Polling shows the public has grown weary of pandemic mandates.
In a survey released on May 11, Gallup found fewer than 1 in 3 adults were “very” or “somewhat worried” about getting the coronavirus.
“Americans’ current worry level is the lowest Gallup has recorded since July 2021,” Gallup analyst Justin McCarthy wrote.
The poll found fewer people social distancing, with 53% reporting they were not taking any steps to isolate themselves from others, and 50% reported wearing masks. That was the lowest level since April 2020, when the CDC began recommending face coverings.
In other words, cases are on the rise but public concern about COVID-19 is decreasing.
Johns Hopkins University, which tracks COVID-19, reported more than 120,000 new cases on Monday, but hospitalizations and deaths have remained low and the big number isn’t making it into the headlines.
The administration touts vaccination as the reason for lower deaths and hospitalization rates. Nearly two-thirds of the U.S. population is vaccinated.
“As a result, when we look across the country and we see cases rising — nearly 100,000 cases a day, and yet we’re still seeing death numbers that are about 90% lower than where they were when the president first took office,” White House COVID-19 Response Coordinator Ashish Jha told reporters last week.
The CDC first promised that vaccines would stop the spread of the virus, but that quickly proved to be untrue as thousands of people contracted COVID-19 despite receiving the initial shots and boosters.
Widespread fatigue from and distrust of COVID-19 rules prompted states to back down on ambitious vaccine mandates for students and workers.

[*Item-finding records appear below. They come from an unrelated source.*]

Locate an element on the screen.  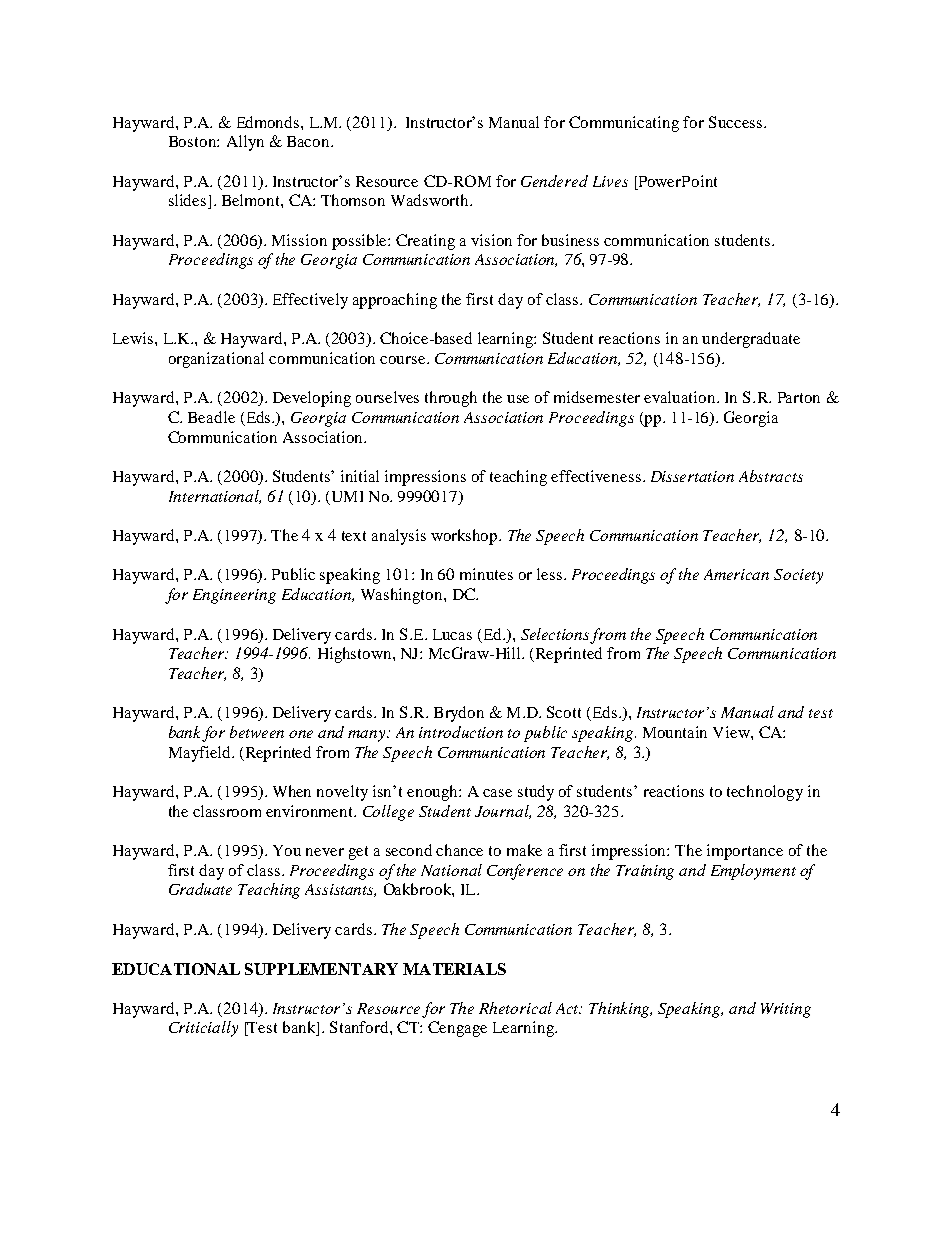
technology is located at coordinates (765, 793).
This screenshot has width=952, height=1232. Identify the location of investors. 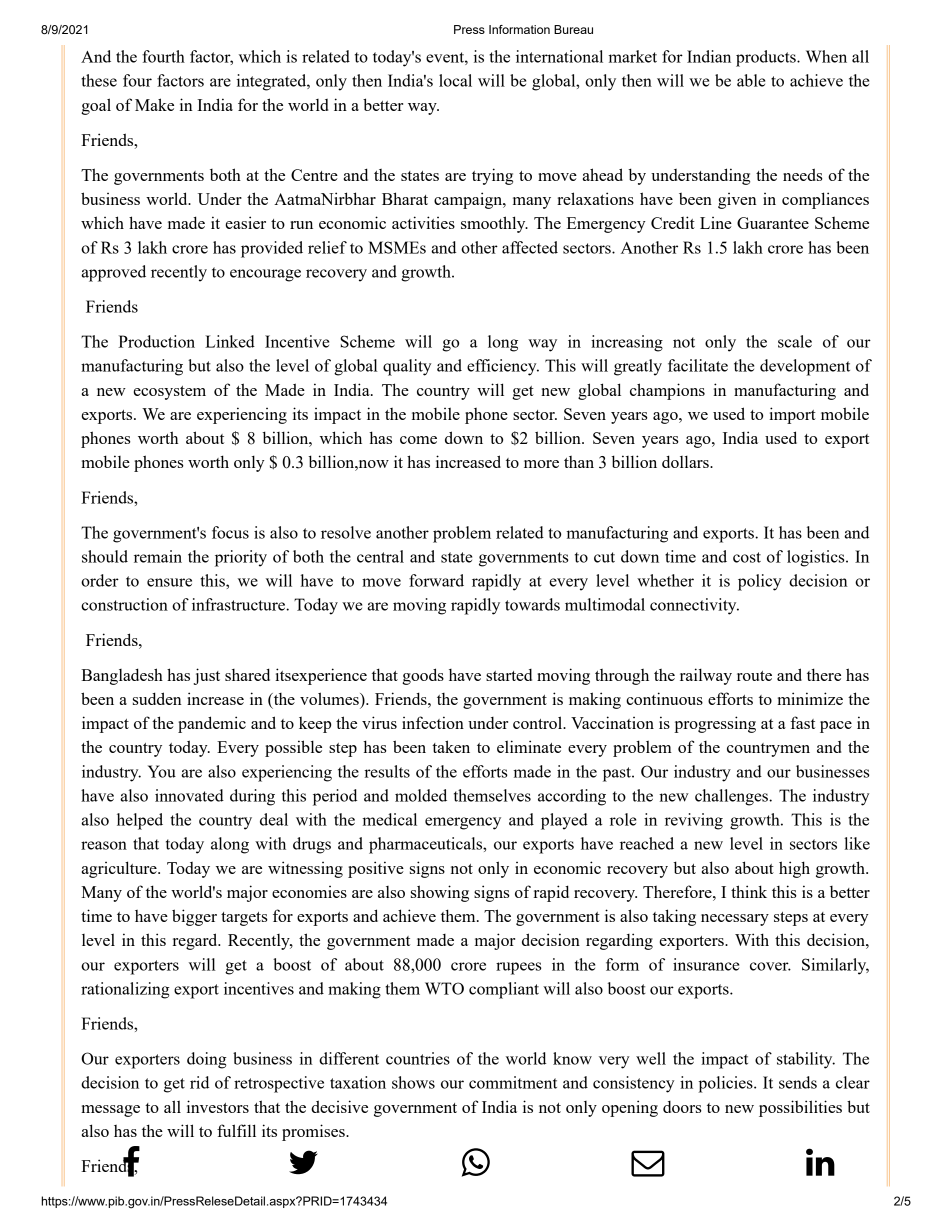
(218, 1106).
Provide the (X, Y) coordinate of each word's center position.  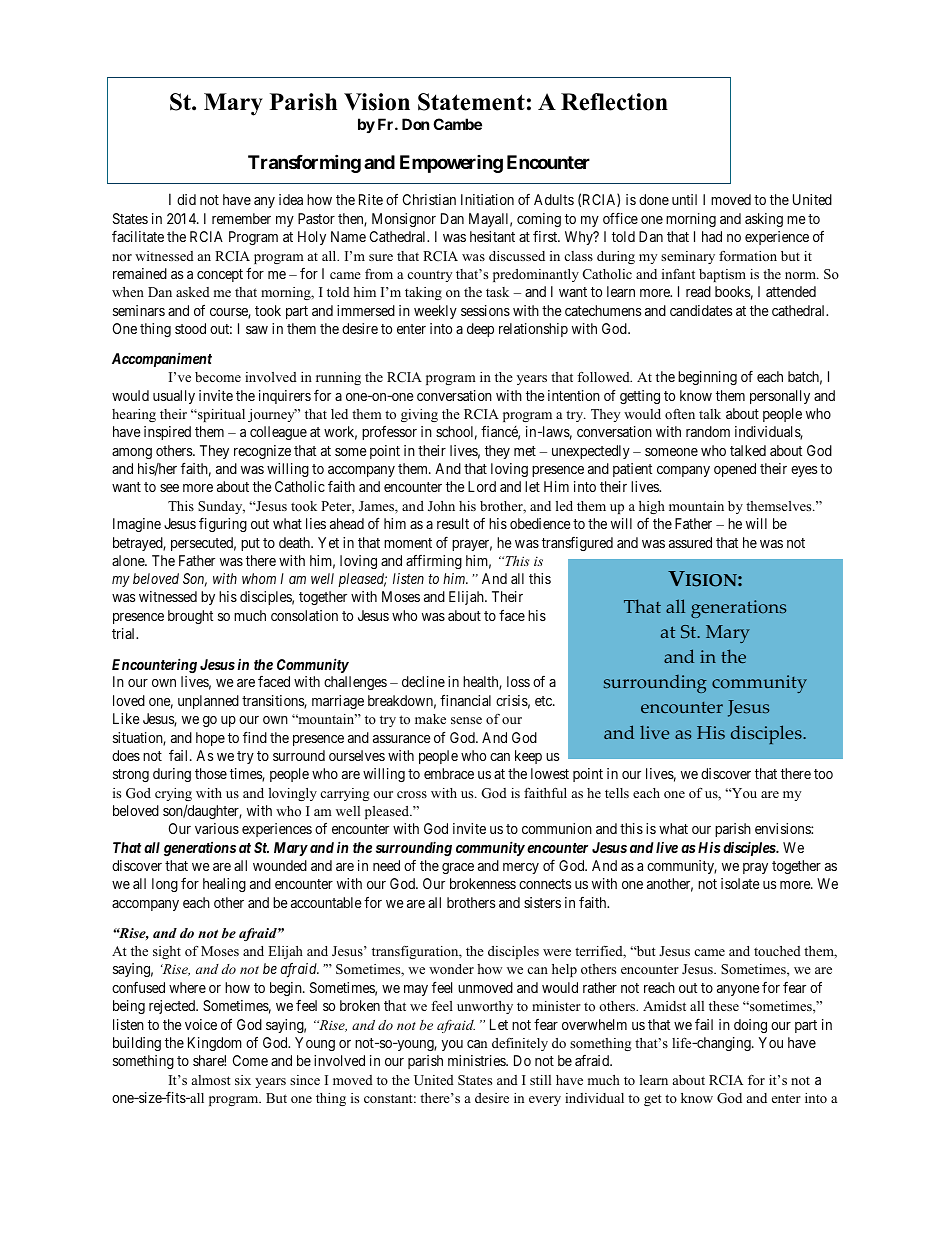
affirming (434, 562)
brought (190, 617)
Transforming (304, 163)
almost (211, 1080)
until (684, 199)
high (652, 507)
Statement (471, 102)
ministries (477, 1060)
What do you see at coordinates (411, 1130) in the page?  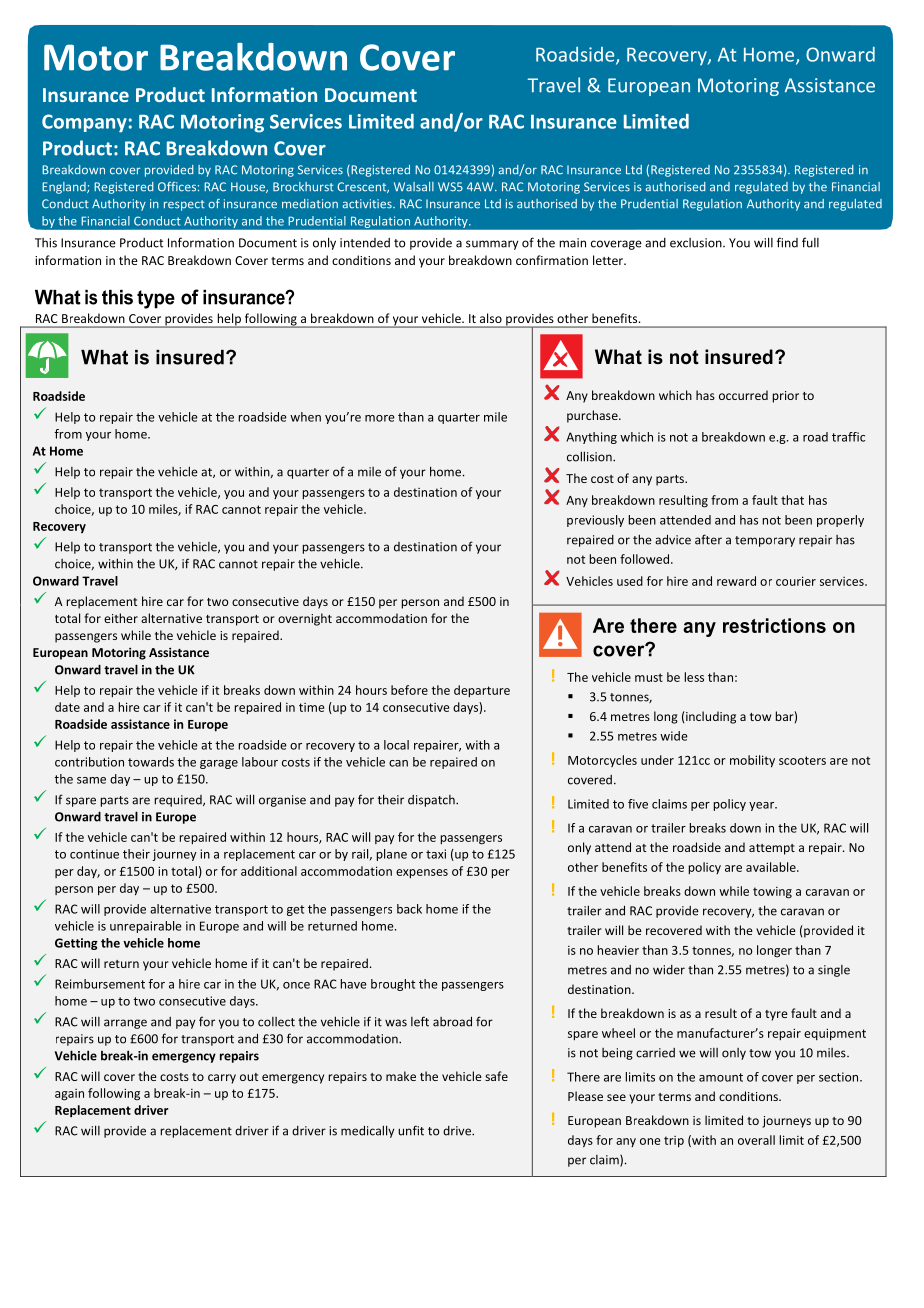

California Gov. Gavin Newsom, a Democrat, announced in October that the state would require students to be vaccinated against COVID-19 but in April announced he would delay the requirement until at least the summer of 2023.
Other states, including Oregon, lifted vaccine requirements for state workers. New York state in March backed off requiring health care workers to receive COVID-19 booster shots.
Enter monkeypox.
The monkeypox virus initially spread in a handful of Central and West African countries. It showed up in Europe and the U.S. in late May.
The CDC reported 31 monkeypox cases in the U.S. as of June 6 and more than 1,000 cases globally. The agency elevated the threat from the virus to “Alert - level 2 - Practice Enhanced Precautions.” The level 2 alert is one step lower than a CDC advisory to avoid nonessential travel.
Monkeypox has been reported in 13 states. Most of them have reported just one case.
The CDC is closely monitoring the virus and has set up a webpage tracking U.S. cases. The agency is warning health care providers to look out for the virus “regardless of whether they have travel or specific risk factors for monkeypox and regardless of gender or sexual orientation.”
The monkeypox mask reversal, coupled with two years of mixed messaging about vaccines and COVID-19 mask safety, could make it harder for a wary public to listen to the CDC if the virus spreads further.
“I do think consistent messaging and rebuilding public trust, whether it’s monkeypox or anything else, is going to be important,” Ms. Tewarson said. “To get people to believe again.”